> _Actions to take_:
• 1. In the post about the Vox carb article, how many overweight and obese patients did Hall and his colleagues confine to the hospital?
• 2. Retype the passage from the post about the Vox carb article, starting at "Slightly dismaying article" and ending at "and body composition.)".

> _Supplied passage_:
-.-.-

From Vox: "We’ve long blamed carbs for making us fat. What if that's wrong?"


#1

Slightly dismaying article here, at least at first glance; I’d appreciate people’s thoughts.

I quote:

'Hall and his colleagues confined 17 overweight and obese patients to the hospital for two months, where they measured their every movement and carefully controlled what they were eating. (Diet researchers call this the “gold standard,” since it was an extremely well-controlled experiment, with all food provided, and it used the best technologies for measuring energy expenditure and body composition.)

For the first month of the study, participants were put on a baseline diet, which was designed to be similar to what they reported they were eating outside the hospital, including lots of sugary carbohydrates. For the second month, the participants got the same amount of calories and protein as they did in the first month of the study, but this time they ramped up the amount of fat in their food and got far fewer carbs.’

Result - no difference in weight loss between the two groups. The article goes on:

‘“In this case,” Hall said, “we saw daily insulin secretion drop substantially within the first week and stay at a low level. But we only saw a small transient increase in energy expenditure during the first couple of weeks of the [low-carb] diet, and that essentially vanished by the end of the study.”

-.-.-

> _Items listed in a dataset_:

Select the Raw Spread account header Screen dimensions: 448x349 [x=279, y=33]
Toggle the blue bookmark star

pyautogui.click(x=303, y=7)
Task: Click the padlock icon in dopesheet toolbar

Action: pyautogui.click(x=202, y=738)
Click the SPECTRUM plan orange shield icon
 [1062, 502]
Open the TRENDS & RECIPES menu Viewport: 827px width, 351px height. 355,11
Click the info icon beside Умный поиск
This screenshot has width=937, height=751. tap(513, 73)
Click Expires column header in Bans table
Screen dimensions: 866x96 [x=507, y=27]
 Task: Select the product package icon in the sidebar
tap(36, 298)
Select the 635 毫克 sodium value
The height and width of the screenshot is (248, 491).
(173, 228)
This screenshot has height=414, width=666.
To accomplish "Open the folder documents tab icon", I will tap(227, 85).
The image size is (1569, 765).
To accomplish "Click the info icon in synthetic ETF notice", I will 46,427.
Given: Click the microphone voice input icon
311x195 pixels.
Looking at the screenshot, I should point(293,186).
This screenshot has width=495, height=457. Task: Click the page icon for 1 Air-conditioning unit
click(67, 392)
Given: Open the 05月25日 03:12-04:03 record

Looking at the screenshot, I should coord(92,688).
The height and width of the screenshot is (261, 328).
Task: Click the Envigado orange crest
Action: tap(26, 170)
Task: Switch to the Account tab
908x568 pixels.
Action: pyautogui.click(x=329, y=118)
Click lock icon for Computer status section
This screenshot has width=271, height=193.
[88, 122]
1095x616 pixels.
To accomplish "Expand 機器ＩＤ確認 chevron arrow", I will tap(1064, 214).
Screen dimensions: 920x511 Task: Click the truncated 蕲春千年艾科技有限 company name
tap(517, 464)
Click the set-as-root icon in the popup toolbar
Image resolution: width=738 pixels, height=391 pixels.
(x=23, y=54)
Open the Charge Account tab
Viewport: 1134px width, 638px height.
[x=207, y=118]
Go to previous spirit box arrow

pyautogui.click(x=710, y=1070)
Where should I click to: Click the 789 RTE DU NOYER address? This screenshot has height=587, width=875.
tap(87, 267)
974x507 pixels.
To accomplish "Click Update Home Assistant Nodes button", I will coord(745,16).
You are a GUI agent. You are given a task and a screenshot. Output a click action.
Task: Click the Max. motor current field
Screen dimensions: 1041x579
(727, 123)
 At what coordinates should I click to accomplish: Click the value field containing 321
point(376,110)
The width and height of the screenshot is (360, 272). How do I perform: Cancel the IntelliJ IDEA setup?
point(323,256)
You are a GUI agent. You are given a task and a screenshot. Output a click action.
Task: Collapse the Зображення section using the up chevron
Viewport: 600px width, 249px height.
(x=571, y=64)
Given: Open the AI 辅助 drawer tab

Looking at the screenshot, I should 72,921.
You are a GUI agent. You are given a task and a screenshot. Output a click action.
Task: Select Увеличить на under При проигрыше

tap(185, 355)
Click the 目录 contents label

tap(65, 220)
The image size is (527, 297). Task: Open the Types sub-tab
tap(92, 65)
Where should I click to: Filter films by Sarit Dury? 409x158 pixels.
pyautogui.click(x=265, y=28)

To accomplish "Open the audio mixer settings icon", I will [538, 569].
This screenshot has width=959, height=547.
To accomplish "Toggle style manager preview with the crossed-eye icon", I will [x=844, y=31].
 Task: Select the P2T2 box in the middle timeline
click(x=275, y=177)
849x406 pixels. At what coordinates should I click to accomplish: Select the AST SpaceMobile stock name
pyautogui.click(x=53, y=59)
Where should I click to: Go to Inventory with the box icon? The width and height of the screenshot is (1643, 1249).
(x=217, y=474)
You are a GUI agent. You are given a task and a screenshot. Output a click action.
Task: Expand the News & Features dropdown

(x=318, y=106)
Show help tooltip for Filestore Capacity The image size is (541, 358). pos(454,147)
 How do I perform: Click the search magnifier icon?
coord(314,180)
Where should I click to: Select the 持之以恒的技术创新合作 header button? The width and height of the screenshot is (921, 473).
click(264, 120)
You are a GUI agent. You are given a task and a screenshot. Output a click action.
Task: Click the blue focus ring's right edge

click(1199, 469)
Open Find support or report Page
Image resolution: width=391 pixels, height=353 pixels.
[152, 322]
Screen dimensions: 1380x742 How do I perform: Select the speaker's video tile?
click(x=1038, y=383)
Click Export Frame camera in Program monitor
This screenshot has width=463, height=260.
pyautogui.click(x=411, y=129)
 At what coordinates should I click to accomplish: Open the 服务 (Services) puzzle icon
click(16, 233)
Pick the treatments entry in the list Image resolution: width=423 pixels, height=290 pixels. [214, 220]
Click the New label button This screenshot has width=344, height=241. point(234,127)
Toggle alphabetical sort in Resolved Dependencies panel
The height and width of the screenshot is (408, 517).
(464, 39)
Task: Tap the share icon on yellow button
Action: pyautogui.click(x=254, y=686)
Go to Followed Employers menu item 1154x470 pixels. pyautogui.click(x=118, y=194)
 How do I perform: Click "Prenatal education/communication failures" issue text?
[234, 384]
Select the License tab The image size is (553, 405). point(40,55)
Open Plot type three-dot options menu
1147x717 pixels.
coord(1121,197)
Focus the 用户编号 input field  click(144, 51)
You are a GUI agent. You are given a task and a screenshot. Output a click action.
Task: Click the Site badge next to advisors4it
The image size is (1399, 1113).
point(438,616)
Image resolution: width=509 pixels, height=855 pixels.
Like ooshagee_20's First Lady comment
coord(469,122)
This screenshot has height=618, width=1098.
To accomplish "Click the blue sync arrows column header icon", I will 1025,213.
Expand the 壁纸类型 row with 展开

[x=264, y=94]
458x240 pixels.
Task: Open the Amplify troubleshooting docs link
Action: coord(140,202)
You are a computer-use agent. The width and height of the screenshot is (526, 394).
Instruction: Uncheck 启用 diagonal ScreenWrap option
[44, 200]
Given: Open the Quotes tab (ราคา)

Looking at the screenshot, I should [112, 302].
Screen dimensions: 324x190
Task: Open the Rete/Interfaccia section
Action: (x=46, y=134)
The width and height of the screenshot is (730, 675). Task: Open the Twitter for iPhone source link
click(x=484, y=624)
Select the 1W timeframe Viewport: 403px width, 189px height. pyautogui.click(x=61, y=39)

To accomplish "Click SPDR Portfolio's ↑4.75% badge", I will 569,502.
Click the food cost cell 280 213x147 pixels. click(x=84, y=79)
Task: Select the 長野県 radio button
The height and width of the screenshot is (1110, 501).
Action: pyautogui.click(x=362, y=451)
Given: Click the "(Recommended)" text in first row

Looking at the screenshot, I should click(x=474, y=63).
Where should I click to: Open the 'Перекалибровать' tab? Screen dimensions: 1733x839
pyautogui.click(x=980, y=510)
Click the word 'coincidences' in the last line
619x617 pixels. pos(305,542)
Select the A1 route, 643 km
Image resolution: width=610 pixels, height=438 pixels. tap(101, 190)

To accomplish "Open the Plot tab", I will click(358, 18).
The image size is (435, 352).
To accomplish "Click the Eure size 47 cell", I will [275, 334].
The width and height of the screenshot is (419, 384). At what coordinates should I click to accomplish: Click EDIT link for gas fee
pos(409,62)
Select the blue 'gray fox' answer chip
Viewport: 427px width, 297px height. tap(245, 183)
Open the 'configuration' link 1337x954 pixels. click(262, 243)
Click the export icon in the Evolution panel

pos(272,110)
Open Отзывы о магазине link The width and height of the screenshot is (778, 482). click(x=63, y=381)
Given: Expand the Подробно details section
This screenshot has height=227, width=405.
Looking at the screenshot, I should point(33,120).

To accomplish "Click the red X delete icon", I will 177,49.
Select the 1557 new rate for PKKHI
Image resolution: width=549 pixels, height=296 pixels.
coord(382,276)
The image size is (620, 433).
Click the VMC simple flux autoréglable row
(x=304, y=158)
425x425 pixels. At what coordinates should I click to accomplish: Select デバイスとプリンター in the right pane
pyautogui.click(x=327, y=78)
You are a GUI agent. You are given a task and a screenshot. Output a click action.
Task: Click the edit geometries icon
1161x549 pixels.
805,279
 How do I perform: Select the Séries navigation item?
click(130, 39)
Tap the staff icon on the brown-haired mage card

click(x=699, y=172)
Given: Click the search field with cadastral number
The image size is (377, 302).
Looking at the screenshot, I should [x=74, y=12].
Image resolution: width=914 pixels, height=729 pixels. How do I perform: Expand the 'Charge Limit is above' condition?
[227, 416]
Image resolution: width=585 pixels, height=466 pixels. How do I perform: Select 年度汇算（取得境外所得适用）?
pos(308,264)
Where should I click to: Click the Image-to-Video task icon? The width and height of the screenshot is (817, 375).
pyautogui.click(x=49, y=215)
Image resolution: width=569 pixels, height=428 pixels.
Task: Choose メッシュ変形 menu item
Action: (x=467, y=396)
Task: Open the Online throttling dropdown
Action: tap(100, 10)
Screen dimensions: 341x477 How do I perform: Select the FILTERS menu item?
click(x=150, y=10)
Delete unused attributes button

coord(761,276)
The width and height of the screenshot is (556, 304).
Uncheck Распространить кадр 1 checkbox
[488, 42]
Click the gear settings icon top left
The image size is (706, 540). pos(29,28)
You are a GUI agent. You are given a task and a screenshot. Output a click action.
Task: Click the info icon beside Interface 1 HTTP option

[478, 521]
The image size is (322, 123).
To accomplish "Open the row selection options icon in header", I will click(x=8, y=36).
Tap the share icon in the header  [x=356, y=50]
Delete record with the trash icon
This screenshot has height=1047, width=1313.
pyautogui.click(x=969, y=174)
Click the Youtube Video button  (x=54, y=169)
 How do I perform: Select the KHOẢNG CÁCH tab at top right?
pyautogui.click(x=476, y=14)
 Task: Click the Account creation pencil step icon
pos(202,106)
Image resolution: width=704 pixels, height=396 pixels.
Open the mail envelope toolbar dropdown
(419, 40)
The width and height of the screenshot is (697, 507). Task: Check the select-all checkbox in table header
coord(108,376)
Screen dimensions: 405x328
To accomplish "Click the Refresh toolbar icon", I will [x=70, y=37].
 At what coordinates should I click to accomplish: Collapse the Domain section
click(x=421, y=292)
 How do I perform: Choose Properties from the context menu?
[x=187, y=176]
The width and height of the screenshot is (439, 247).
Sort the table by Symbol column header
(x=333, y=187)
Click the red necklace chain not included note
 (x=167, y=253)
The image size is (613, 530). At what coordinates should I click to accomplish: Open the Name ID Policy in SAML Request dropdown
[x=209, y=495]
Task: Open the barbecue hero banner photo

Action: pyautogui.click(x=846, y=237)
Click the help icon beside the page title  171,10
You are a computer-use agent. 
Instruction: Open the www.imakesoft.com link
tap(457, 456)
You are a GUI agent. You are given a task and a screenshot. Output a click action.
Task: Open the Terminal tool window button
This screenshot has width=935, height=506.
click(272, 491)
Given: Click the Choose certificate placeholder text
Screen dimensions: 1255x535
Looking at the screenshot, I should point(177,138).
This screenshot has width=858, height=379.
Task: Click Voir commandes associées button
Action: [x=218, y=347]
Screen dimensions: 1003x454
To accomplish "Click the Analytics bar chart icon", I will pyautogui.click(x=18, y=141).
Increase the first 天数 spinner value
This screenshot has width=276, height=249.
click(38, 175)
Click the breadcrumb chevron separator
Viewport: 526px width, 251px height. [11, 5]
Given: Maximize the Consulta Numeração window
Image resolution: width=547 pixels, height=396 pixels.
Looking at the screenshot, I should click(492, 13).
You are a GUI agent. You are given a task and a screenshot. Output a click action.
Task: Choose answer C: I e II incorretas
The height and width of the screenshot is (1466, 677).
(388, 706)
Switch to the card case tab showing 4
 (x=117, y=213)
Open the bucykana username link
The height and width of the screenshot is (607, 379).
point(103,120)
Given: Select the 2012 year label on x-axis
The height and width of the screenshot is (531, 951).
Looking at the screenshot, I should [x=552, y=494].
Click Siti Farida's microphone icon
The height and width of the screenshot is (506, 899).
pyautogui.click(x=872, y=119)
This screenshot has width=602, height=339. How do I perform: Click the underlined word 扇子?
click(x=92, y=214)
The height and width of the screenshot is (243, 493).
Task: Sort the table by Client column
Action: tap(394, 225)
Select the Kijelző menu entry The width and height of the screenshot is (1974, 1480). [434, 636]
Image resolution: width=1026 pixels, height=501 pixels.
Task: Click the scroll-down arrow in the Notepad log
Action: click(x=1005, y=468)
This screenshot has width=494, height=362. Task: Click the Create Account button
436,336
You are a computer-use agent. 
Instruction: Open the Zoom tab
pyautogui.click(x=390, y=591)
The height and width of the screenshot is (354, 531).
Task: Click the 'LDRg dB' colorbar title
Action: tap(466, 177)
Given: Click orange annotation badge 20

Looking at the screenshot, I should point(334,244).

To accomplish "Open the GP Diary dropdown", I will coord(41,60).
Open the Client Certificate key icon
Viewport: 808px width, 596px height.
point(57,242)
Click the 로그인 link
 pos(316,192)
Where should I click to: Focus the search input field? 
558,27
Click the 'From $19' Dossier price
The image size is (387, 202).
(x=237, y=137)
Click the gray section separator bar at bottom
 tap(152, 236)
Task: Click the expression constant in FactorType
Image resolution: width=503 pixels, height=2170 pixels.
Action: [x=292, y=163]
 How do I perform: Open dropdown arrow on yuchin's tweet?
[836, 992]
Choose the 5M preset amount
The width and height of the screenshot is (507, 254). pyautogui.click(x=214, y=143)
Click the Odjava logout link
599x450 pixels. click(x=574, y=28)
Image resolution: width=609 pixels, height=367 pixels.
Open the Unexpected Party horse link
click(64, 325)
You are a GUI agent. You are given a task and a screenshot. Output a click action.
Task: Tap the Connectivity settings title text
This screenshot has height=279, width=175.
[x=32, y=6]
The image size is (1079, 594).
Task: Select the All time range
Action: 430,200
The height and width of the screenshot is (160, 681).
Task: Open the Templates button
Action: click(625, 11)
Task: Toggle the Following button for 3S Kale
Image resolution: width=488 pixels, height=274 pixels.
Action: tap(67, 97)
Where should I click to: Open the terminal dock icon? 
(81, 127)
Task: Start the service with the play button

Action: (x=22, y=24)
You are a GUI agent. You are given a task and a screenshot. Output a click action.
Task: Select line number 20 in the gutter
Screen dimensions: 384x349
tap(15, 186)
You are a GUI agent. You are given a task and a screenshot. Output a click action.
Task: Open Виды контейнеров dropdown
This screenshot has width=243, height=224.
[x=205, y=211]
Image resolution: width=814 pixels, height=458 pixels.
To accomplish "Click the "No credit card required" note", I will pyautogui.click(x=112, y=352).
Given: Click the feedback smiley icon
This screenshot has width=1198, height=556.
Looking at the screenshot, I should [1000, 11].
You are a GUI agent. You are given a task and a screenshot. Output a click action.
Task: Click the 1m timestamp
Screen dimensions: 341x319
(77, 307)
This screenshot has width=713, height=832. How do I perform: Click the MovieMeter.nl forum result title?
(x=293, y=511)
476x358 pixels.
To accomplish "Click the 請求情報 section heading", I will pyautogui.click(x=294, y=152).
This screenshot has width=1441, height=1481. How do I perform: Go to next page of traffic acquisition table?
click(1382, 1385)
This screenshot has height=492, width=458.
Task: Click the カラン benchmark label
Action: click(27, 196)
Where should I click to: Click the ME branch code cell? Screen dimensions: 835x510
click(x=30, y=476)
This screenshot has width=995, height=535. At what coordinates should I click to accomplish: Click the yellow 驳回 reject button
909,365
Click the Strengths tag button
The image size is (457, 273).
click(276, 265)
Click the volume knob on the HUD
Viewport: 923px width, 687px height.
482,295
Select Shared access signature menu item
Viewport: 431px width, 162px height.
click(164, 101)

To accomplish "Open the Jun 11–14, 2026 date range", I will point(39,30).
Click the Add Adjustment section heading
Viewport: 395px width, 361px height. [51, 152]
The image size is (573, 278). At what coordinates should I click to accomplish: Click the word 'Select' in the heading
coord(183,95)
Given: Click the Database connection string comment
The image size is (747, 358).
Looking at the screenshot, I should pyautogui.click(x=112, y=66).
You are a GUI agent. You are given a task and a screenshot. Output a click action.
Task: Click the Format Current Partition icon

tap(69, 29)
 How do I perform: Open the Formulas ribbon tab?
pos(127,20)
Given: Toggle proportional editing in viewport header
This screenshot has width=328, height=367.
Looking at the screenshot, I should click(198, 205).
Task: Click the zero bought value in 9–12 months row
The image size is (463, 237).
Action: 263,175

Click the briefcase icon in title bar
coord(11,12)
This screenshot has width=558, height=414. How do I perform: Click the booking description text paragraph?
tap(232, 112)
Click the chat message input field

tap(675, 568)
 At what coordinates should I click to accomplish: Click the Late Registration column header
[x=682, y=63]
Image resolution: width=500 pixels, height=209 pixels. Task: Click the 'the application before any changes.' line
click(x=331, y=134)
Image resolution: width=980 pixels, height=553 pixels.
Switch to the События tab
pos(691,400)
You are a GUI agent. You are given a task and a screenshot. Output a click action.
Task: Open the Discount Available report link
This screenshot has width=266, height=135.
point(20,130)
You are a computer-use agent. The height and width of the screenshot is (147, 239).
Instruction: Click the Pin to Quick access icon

-.-.-

> _Solutions to the exercise_:
• 1. 17 patients.

• 2.
Slightly dismaying article here, at least at first glance; I’d appreciate people’s thoughts.

I quote:

'Hall and his colleagues confined 17 overweight and obese patients to the hospital for two months, where they measured their every movement and carefully controlled what they were eating. (Diet researchers call this the “gold standard,” since it was an extremely well-controlled experiment, with all food provided, and it used the best technologies for measuring energy expenditure and body composition.)